Children have been the victims of militarization and police brutality in other parts of the world as well. Detention and torture in jail, bombings, arson, and rape have all had their effect on Filipino children. Doctors and psychologists dealing with traumatized children - including the offspring of political prisoners who were either born or raised in jails in the Philippines - have commented on the low resistance these children have to diseases. They have also commented on their lethargy, their ready feelings of defeat, their irregular sleep patterns and frequent nightmares. These children often have trouble relating to others, according to Beth Marcelino, who formed the Children's Rehabilitation Centre in Quezon City.

This year, Amnesty International launched a campaign on behalf of the many children who have been victims of political repression. ``Innocence and vulnerability are no protection against abuses of power by the state,'' the worldwide human rights organization said in its news release for this campaign.

Supporters of Amnesty International found themselves writing letters on behalf of children around the world: a seven-year-old in Addis Ababa's Central Prison; four Anatolian village boys given electric shocks by Turkish security forces; an eight-year-old in Ecuador who was placed over a roll of barbed wire and beaten by police; a schoolboy in Afghanistan who was interrogated by police and subsequently ``disappeared''; 300 children arrested, tortured, and imprisoned in Iraq; a 14-year-old Chilean boy whose crime it was to be the stepson of a political prisoner; a 12-year-old sentenced to death in Pakistan for robbery; a 13-year-old boy who disappeared in Sri Lanka. With each of these cases, Amnesty knows that only the tip of the iceberg is being revealed. Atrocities against children have become commonplace.

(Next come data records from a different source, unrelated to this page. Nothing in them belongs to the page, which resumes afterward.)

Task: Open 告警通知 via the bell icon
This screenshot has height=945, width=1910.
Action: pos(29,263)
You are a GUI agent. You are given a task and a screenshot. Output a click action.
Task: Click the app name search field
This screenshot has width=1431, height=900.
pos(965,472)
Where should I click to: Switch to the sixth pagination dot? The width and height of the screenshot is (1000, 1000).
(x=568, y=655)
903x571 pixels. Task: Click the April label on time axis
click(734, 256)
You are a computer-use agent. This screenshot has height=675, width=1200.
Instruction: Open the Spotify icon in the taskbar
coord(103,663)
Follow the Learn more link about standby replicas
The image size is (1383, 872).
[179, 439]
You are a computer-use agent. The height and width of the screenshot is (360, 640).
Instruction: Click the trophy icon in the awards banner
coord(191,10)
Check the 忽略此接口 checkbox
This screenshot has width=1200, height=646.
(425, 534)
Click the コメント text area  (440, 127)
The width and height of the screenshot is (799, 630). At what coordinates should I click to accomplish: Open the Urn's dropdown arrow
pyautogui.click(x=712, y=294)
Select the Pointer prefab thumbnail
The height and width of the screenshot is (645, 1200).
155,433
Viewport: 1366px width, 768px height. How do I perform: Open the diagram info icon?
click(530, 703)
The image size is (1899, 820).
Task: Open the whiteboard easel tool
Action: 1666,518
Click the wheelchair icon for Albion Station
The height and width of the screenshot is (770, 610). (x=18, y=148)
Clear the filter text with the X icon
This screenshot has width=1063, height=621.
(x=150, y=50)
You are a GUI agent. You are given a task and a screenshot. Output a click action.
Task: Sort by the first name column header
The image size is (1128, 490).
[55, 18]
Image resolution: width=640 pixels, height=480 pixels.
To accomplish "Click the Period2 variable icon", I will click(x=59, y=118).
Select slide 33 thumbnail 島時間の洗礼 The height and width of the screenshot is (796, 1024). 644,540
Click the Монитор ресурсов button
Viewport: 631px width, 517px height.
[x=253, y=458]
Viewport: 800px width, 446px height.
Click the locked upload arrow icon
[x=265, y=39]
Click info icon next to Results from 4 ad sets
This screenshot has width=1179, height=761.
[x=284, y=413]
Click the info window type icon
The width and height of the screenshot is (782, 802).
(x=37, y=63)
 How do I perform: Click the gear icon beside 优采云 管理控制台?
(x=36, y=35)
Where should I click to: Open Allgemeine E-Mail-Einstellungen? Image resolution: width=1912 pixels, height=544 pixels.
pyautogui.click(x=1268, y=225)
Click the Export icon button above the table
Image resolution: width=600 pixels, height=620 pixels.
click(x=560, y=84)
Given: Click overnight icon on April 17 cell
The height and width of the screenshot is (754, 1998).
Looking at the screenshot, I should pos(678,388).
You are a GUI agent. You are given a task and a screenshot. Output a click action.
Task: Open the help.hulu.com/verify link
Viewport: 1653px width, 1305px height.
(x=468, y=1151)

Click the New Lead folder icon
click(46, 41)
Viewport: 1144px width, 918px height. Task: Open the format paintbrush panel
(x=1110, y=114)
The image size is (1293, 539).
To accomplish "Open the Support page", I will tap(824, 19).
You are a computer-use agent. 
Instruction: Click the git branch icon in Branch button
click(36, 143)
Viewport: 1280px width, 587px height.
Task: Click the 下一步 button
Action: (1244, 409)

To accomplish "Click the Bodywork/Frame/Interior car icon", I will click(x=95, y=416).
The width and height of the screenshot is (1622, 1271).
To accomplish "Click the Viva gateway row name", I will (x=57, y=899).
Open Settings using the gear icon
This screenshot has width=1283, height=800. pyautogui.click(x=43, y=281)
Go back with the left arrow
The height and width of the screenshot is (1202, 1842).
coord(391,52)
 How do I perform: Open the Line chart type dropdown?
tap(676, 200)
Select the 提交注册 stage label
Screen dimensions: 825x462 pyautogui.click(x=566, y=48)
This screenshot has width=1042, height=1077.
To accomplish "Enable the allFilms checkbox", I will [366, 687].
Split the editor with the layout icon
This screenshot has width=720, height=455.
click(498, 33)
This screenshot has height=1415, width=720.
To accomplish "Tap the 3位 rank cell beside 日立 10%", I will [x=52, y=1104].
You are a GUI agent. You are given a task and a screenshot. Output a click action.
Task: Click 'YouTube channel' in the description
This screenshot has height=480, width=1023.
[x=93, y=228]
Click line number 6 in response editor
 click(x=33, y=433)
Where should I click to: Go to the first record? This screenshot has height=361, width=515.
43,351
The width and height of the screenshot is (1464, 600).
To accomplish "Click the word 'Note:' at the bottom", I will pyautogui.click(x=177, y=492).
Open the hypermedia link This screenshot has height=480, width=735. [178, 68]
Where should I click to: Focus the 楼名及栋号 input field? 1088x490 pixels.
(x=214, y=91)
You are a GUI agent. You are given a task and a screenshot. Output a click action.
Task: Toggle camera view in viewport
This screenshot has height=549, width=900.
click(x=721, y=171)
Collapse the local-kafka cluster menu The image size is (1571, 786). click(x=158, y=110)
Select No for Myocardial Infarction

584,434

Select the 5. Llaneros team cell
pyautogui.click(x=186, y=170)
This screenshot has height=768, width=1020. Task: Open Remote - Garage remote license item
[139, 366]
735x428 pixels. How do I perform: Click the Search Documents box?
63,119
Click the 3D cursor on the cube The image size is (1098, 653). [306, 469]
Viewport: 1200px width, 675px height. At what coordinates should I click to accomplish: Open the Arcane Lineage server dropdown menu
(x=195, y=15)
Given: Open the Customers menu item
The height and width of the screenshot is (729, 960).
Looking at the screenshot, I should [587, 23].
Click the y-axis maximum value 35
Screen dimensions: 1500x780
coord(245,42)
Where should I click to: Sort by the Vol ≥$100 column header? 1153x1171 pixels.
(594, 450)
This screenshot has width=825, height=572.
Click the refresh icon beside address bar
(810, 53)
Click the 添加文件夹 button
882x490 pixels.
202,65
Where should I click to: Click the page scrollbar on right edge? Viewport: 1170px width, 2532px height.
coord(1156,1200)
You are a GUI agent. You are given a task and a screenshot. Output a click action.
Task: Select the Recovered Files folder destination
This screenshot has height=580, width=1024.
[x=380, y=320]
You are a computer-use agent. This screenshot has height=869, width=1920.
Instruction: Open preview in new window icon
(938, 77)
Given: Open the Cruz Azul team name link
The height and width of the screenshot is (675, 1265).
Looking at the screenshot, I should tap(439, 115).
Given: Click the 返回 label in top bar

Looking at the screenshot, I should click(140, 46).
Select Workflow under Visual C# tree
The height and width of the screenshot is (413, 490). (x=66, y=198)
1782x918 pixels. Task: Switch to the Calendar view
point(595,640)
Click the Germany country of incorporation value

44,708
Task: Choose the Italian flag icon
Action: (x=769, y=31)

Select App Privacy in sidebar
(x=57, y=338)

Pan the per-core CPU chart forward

And where there are not actual atrocities against children, atmospheres of violence are more the norm than the exception. In 1982, Time Magazine published a report on ``The Children of War.'' Children from five war zones were interviewed: Northern Ireland, Israel, Lebanon, Thailand with its survivors from Cambodia, and Hong Kong with its Vietnamese boat people. The stories told by those children were stories of sadness and horror - and stories of indomitable endurance. The long-range effect of growing up in a world of chaos and fragility, of fatigue clothing and bomb blasts, of bigotry, hatred, and violence still has to be estimated.

With such a portrayal of the state of the world's children, one wonders what hope there is for the future. And one thinks of a wish Bertrand Russell once expressed: that if all children could have security from want, security of affection, and security of education, the world could be miraculously transformed. But simple as such a wish is, it seems unattainable.

The poet Francis Thompson once asked what it meant to a be a child. Surely it means to share a sense of wonder, to have curiosity, to want to love and be loved, to be open and adaptable, and to be honest. But the world today is not a safe, warm, and cozy place that provides an opportunity for most children to know what being a child means. Rather, greed, fear, and selfishness have brought about situations where children, surrounded by sadness and killing, are propelled into adulthood.

How long can the bandages applied by the many nongovernment organizations and groups like Amnesty International hold out? Where and how do we begin to repair a world where so many children suffer deprivations and atrocities?

A lot of hard thinking has to be done, and a lot of loving kindness has to be restored, to make better the state of the world's children. It has to be done soon.